Après une série de baisses entre avril 2025 et février 2026, qui avaient ramené le super sans plomb de 875 à 820 F CFA le litre et le gasoil de 715 à 675 F CFA sur l'ensemble du territoire ivoirien, une première remontée était déjà intervenue en mai 2026, portant ces prix à 875 et 700 F CFA. La Direction générale des Hydrocarbures (DGH), organe du ministère des Mines, du Pétrole et de l'Énergie, a publié le 31 juillet une nouvelle grille de prix maxima applicable du 1er au 31 août 2026, qui acte un second relèvement en quatre mois.
Trois produits directement concernés
Le litre de super sans plomb passe de 875 à 905 F CFA, soit une hausse de 30 F CFA. Le gasoil moteur, carburant de référence pour le transport de marchandises et de personnes, grimpe de 700 à 735 F CFA, une progression plus marquée de 35 F CFA. Le pétrole lampant, très utilisé dans les zones rurales et par les ménages modestes, passe de 745 à 760 F CFA le litre.
Le gaz butane échappe une nouvelle fois à l'ajustement : les bouteilles de 6 kg (2 000 F), 12,5 kg (5 200 F), 25 kg (11 610 F) et 28 kg (13 000 F) restent inchangées, preuve que l'État continue de sanctuariser ce poste sensible du budget des ménages. Dans le district d'Abidjan, les produits industriels suivent en revanche la même trajectoire haussière : le DDO passe de 821 à 859 F CFA/kg, le DDO exonéré de 747 à 776 F CFA/kg, et le fuel oil 180 de 642 à 667 F CFA/kg.
Un Brent sous tension qui rattrape Abidjan
Cette révision s'explique par l'envolée des cours mondiaux depuis la mi-juillet. Le baril de Brent, longtemps stabilisé autour de 75-80 dollars, a bondi au-delà de 100 dollars sous l'effet de l'escalade militaire entre les États-Unis et l'Iran autour du détroit d'Ormuz.

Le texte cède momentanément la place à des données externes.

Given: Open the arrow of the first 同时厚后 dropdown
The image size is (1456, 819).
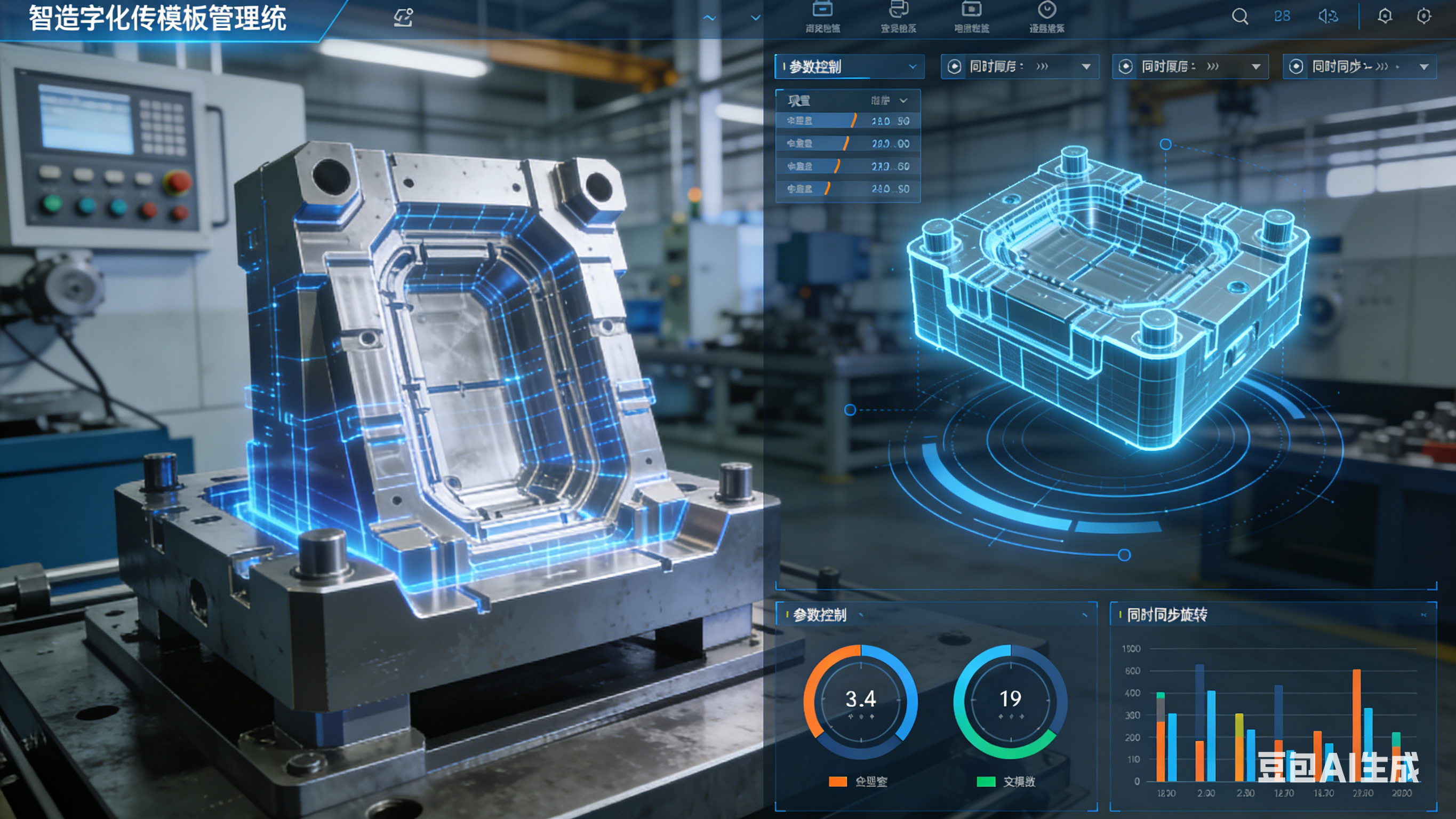Looking at the screenshot, I should (x=1086, y=67).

Les attaques de tankers en mer Rouge et les menaces de blocus des Houthis contre l'Arabie saoudite ont accentué la nervosité des marchés. Goldman Sachs anticipe désormais un Brent susceptible de dépasser 120 dollars au quatrième trimestre si ces perturbations persistent, avec un prix moyen autour de 100 dollars l'an prochain.
Depuis mars 2026, l'État ivoirien absorbe une partie du différentiel entre le coût réel des produits pétroliers et leur prix plafonné à la pompe, un soutien budgétaire déjà conséquent. Sans cet effort, le litre de super aurait dépassé largement les tarifs actuels.